During a trip to the Philippines, eight years after our life-changing move, similar to the feelings of confusion and the unorthodox experiences of Kris Schultz, I felt isolated. The extreme time differences between Britain and the Philippines gave me extreme jet lag, the burning of the tropical sun on my skin made me dizzy and nauseous, and meeting family I’d never met before made me a little uncomfortable. Communicating with people was the most challenging. Although I can understand my cousin’s Tagalog perfectly, I, on the other hand, spoke the language in a grammatically broken way which resulted in embarrassment, confusion and the feeling that I wasn’t Filipino enough. I’ve never hated anything more than being in my own birth country. And growing up within a Filipino household, I felt bad.
This led me to confuse which place I should call my true home: the country I was born in, or the country I was raised in. Like my parents who had an upbringing in the Philippines, and like my friends who grew up in South East England, I wanted a place to belong in. But, baffled between two cultures I adored and experienced and grew up in, I felt that I stood in the center of the two; I was in the overlap of a Venn diagram. I felt that, with my upbringing in a bicultural environment, I had the mind of a Filipino and an exterior of a Brit.

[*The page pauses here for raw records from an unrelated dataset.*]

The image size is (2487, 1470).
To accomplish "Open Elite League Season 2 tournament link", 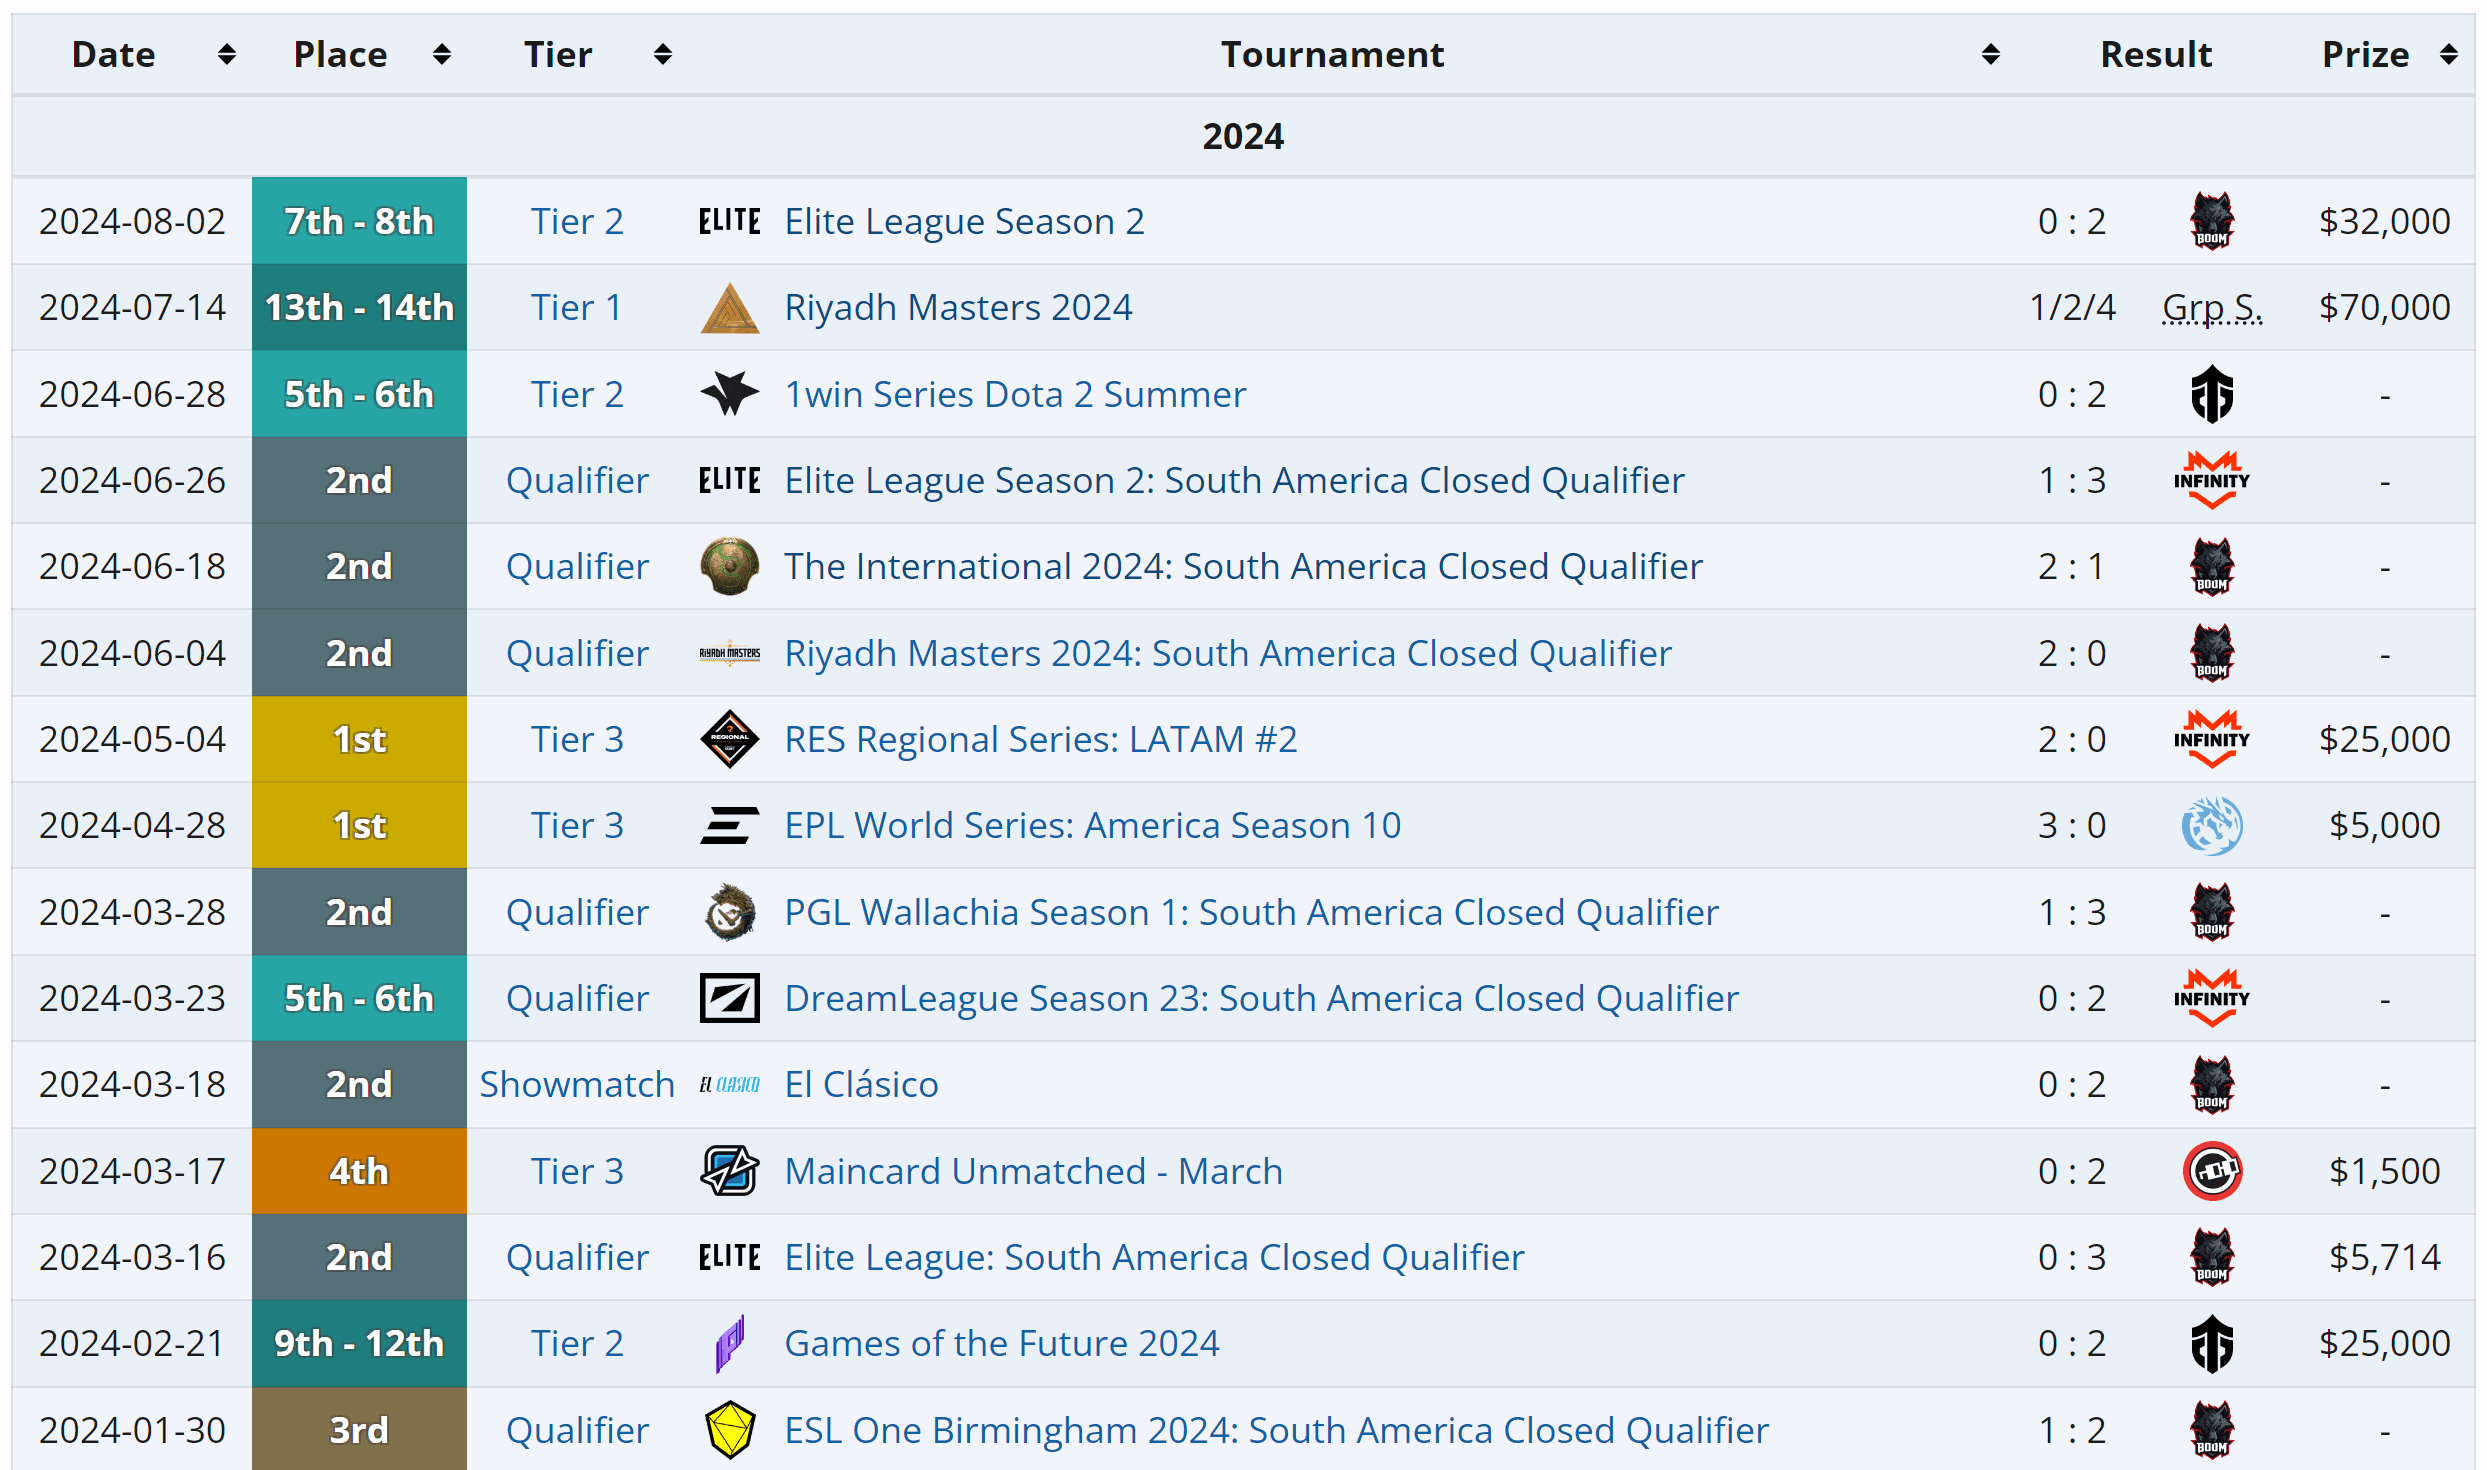I will 963,221.
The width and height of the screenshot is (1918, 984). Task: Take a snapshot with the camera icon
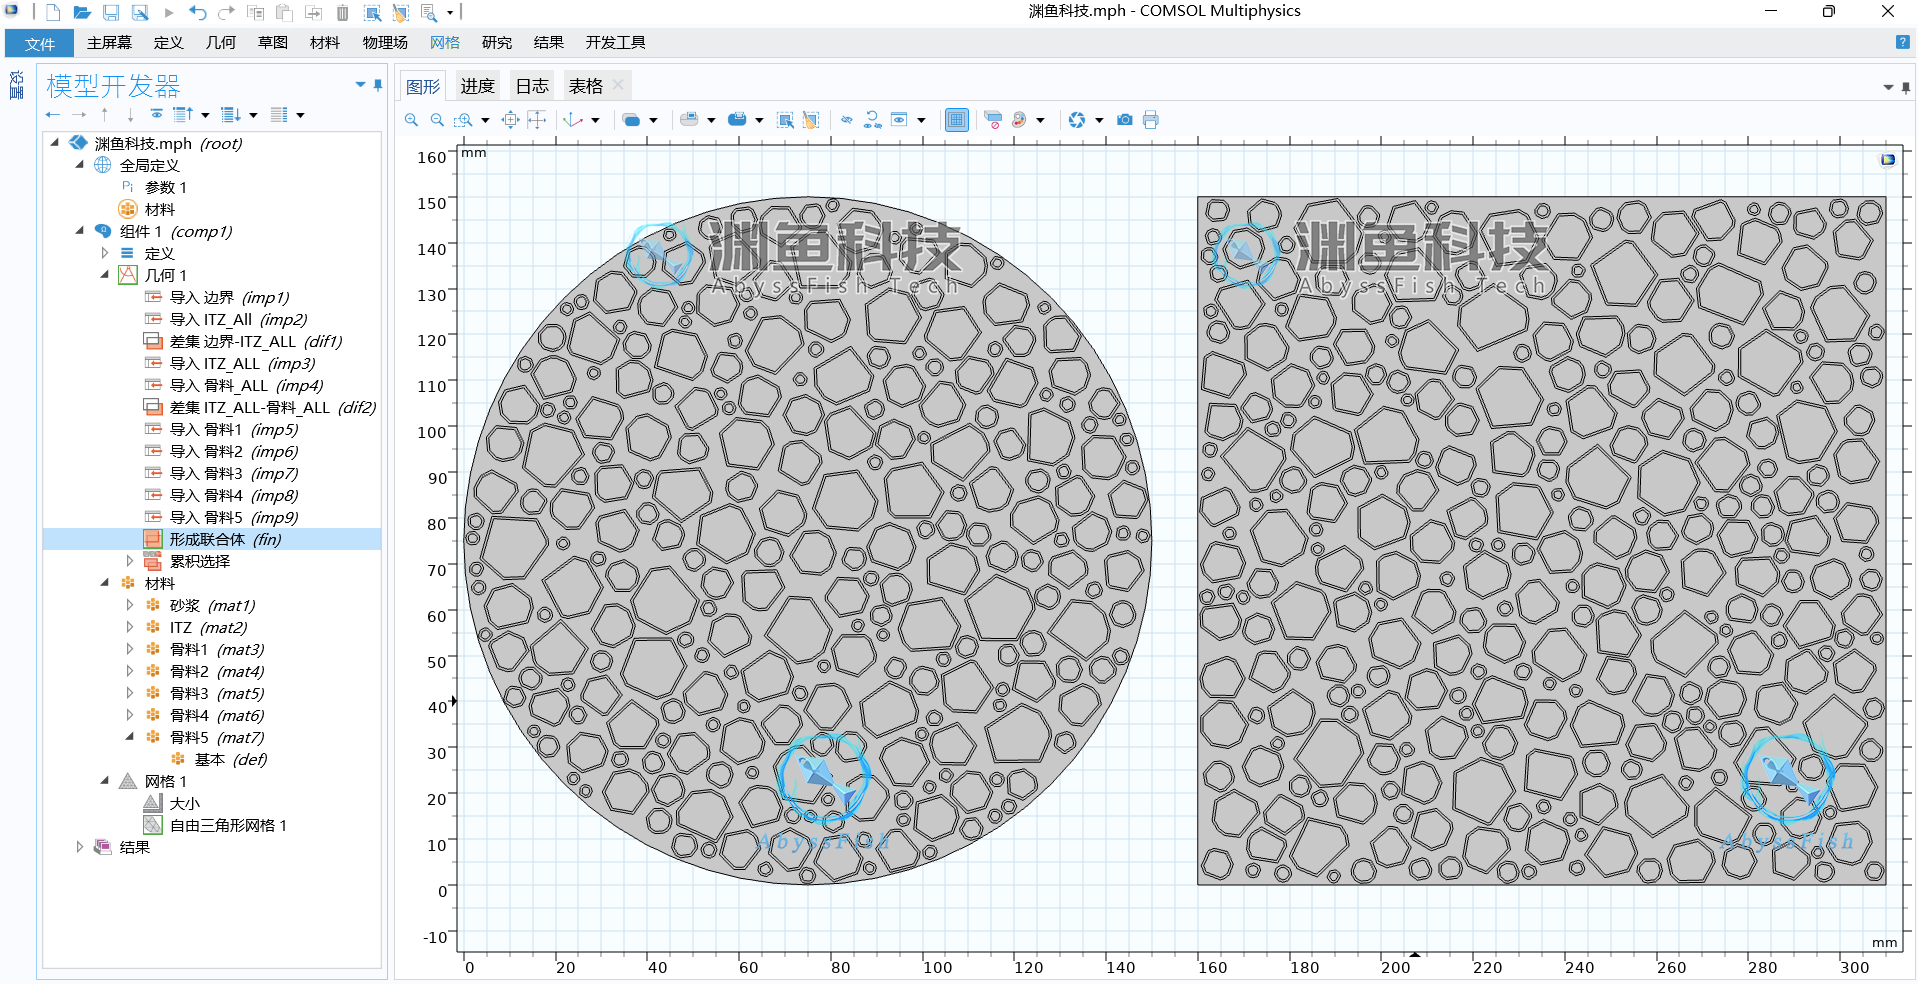point(1125,120)
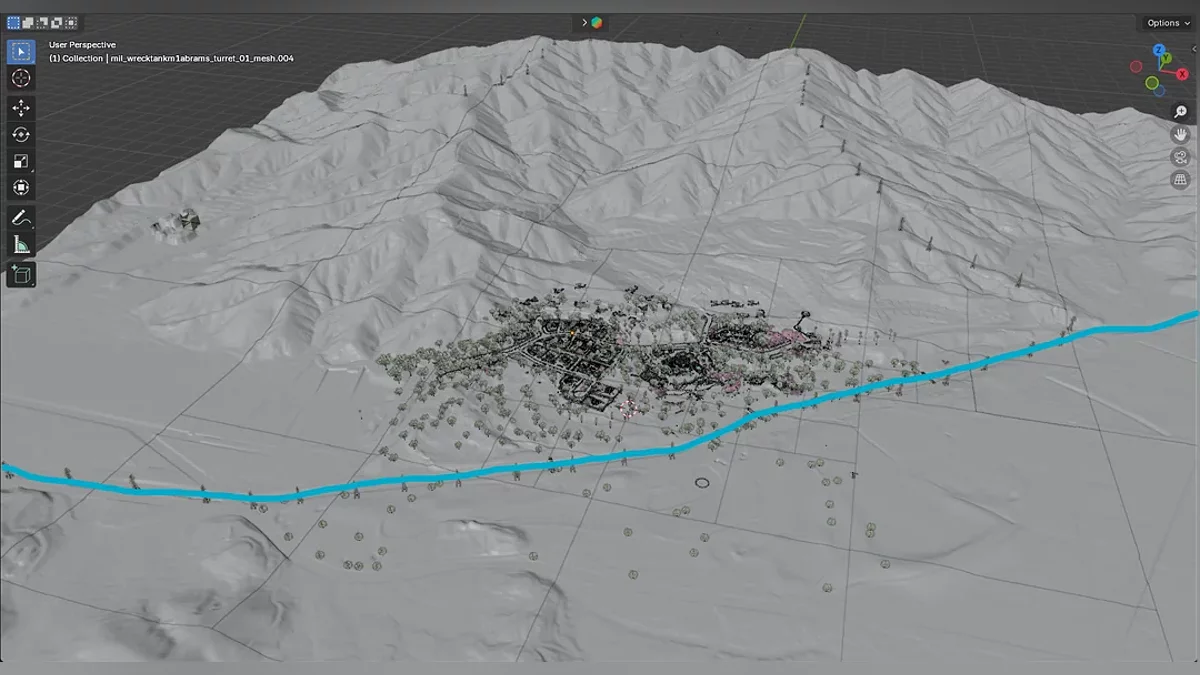Screen dimensions: 1200x675
Task: Select the Select Box tool
Action: click(x=21, y=51)
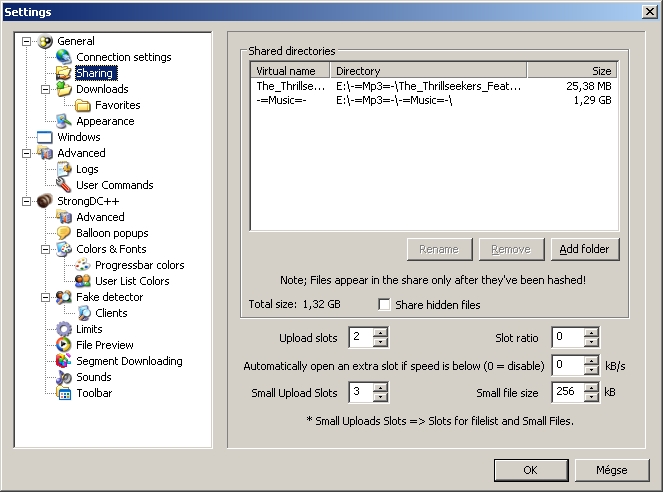Screen dimensions: 663x492
Task: Click the Balloon popups icon
Action: coord(64,233)
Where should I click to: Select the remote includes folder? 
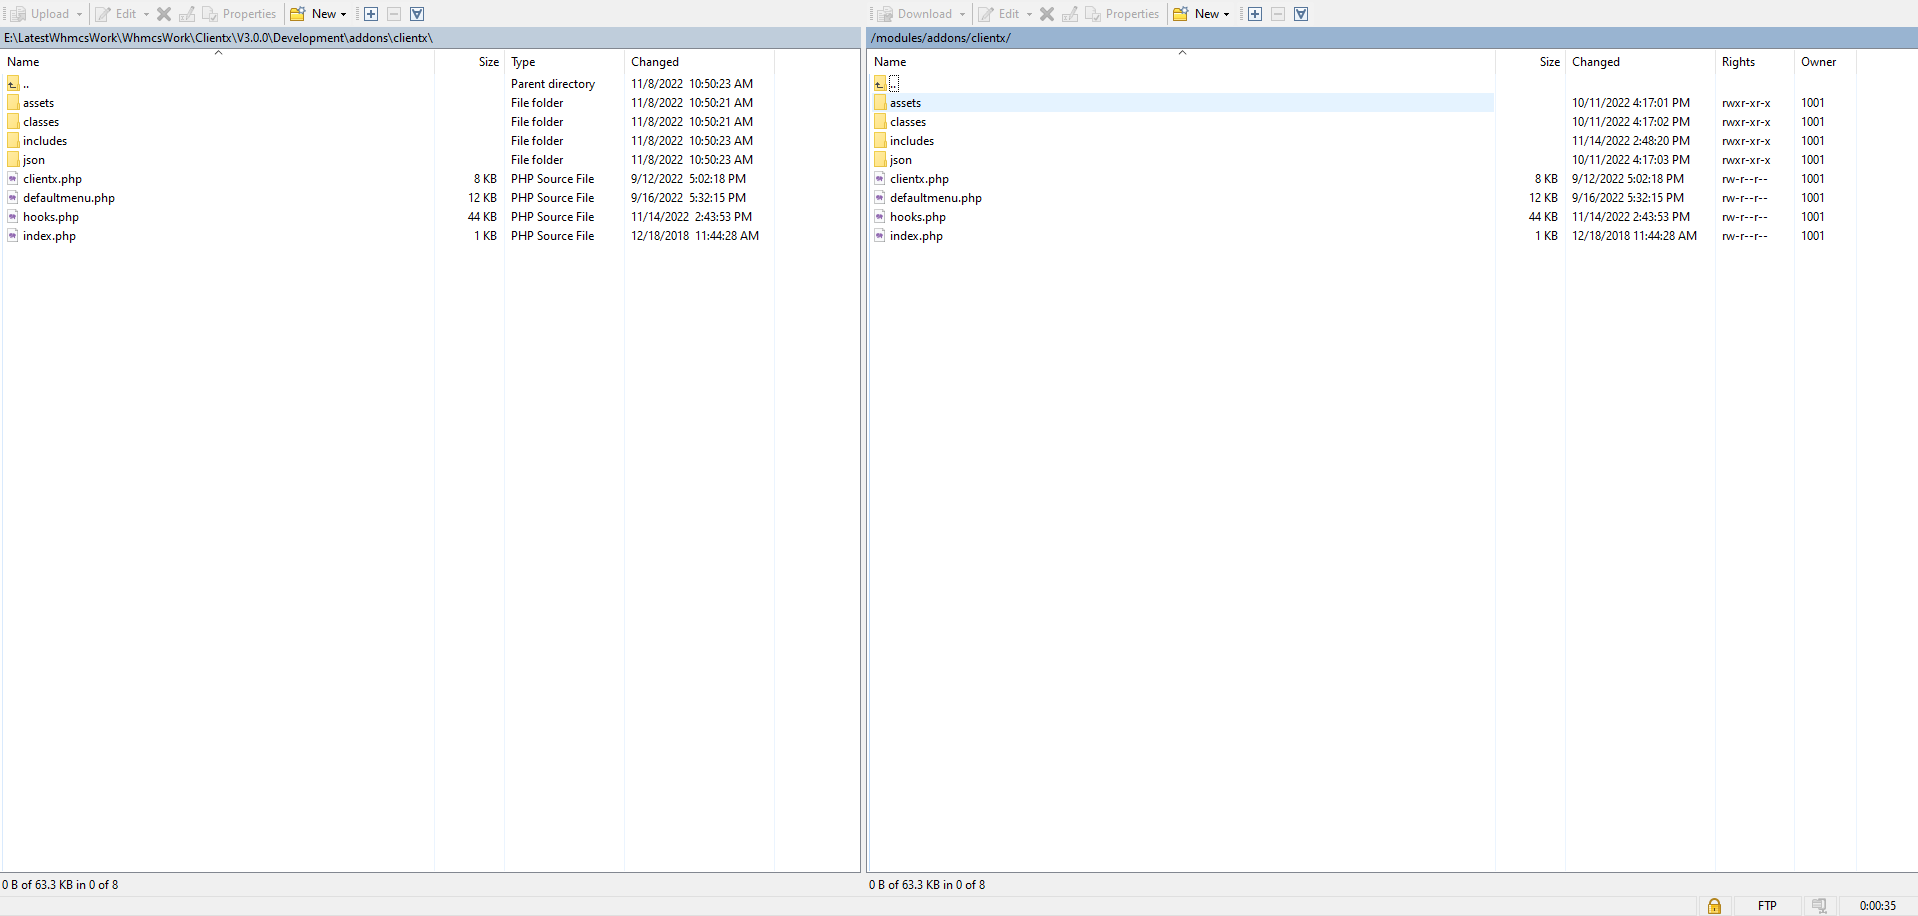(x=911, y=141)
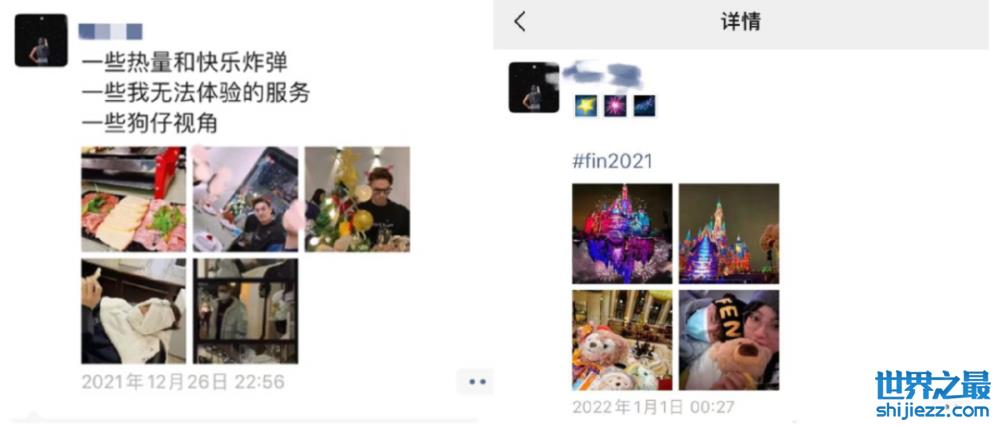View the second castle night photo
The image size is (1000, 425).
(729, 234)
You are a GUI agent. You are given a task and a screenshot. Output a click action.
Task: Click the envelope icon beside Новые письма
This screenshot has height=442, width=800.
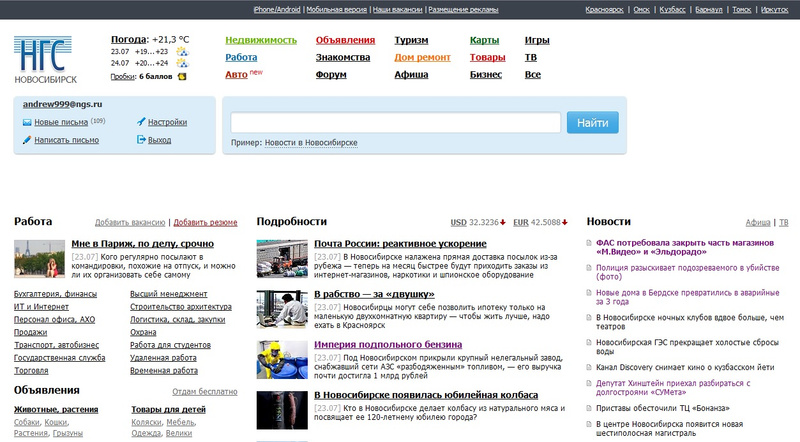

Home is a subjective term, having varied and multiple definitions—similar to how each character of Seoul Searching has different views of the original country of their heritage. Sid Park’s upbringing repels him from the culture, and Kris Schultz feel she’s home but doesn’t recognize her roots. I’m still learning about the world and myself, so this isn’t the conclusion of my journey to uncovering my cultural identity. This isn’t the part where I celebrate my discoveries; it’s only just the introduction. The doors of truth and realization have only just opened, and each day opens that door wider by an inch, slowly revealing the light that is myself. Being young and still inexperienced, I have yet to learn and discover.